> **PÁGINA**

----

Cuando Hinson escribe, bebe de Kerouac, de la Biblia, de Hemingway o de Hunter S. Thompson, con una historia atemporal sobre vidas perdidas que, como todas, buscan y buscan
PREFERIRíA NO HACERLO AUTOR Jordi Torrents 13 DE JULIO DE 2013 22:00 h

La literatura permite esa bizarra y personal sensación de poder releer. Bueno, releer es un verbo incorrecto a todas luces, ya que quizá implica repetir una acción, reproducirla con fidelidad, cuando una enésima (en mi caso) zambullida en Tom Sawyer suele ofrecer siempre nuevos matices, nuevas mezcolanzas entre recuerdos de infancia y ese imaginario personal alrededor de un personaje que, para uno, ya es como de la familia.

Al confesar esto me quedo tranquilo, ya que la crítica internacional suele coincidir en apreciar la novela de Mark Twain como su obra maestra (etiqueta ambigua y casi eufemística que alguien debería destripar algún día, por cierto, ya que la obra maestra de algún autor, su mejor obra, puede ser un bodrio. No sé si me explico. Otra cosa es cuando nos adentramos en la calificación de “obra maestra” como equivalente a “es tan buena que no sé cómo explicarlo”. En fin).

A la hora de releer, en cambio, ¿qué nos lleva a retomar una historia que ninguna reseña apunta como demasiado brillante? Pregunta retórica, que conste, ya que la respuesta no me quita el sueño. Una reciente incursión visual en uno de esos estantes con los que compartimos casa hizo que me detuviera una magnífica cubierta (que no portada, matiz que no viene al caso) que recuerda a las rústicas revistas pulp y que firma uno de los músicos más adictivos del siglo XXI, Mica P. Hinson, que en el 2010 se lanzó al ruedo literario con la novela No voy a salir de aquí.

----

> **TAREA PLANTEADA A**
Responda, según la página, a las siguientes preguntas:
(i) ¿Quién firma el artículo?
(ii) ¿Qué novela de Mark Twain se menciona como objeto de una enésima zambullida?
(iii) ¿En qué año se lanzó Mica P. Hinson al ruedo literario y con qué novela?

----

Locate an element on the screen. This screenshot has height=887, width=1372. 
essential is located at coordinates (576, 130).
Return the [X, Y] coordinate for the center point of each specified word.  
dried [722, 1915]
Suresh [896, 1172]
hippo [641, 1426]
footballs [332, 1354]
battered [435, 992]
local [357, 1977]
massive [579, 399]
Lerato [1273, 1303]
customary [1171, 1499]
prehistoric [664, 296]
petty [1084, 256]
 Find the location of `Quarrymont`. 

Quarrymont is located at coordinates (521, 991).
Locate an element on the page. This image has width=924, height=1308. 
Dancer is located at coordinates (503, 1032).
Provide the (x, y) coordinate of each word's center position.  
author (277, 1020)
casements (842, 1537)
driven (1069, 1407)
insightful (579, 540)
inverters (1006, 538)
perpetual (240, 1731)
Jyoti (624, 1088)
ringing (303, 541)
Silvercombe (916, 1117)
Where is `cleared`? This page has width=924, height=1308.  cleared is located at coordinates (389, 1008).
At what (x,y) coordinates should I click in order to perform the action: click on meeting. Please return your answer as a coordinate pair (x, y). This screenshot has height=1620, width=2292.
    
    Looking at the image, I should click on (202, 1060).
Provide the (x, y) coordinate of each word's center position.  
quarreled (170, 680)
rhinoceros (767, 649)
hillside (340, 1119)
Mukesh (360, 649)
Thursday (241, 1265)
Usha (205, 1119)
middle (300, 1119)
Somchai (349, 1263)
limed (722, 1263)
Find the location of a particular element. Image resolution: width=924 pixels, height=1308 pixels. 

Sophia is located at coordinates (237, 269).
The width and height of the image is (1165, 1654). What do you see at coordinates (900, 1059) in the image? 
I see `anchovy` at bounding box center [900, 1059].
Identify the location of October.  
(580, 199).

----

> **TAREA PLANTEADA B**
Organice como tabla Markdown, con las columnas «Posición» y «Texto», las líneas de las filas comprendidas entre la que contiene "Find the location of a" y el final de las filas, ambos extremos incluidos. Omita las líneas en blanco.

> **RESPUESTA CORRECTA A**
(i) Jordi Torrents.
(ii) Tom Sawyer.
(iii) En el 2010, con la novela No voy a salir de aquí.

> **RESPUESTA CORRECTA B**
| Posición | Texto |
|---|---|
| 1 | Find the location of a particular element. Image resolution: width=924 pixels, height=1308 pixels.  |
| 2 | Sophia is located at coordinates (237, 269). |
| 3 | The width and height of the image is (1165, 1654). What do you see at coordinates (900, 1059) in the image?  |
| 4 | I see `anchovy` at bounding box center [900, 1059]. |
| 5 | Identify the location of October.   |
| 6 | (580, 199). |